## INPUT RECORDS
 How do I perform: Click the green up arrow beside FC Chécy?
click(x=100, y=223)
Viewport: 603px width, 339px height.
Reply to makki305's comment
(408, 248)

## BRIEF
Print out the data exactly once more.

## TASK SOLUTION
 How do I perform: Click the green up arrow beside FC Chécy?
click(x=100, y=223)
Viewport: 603px width, 339px height.
Reply to makki305's comment
(408, 248)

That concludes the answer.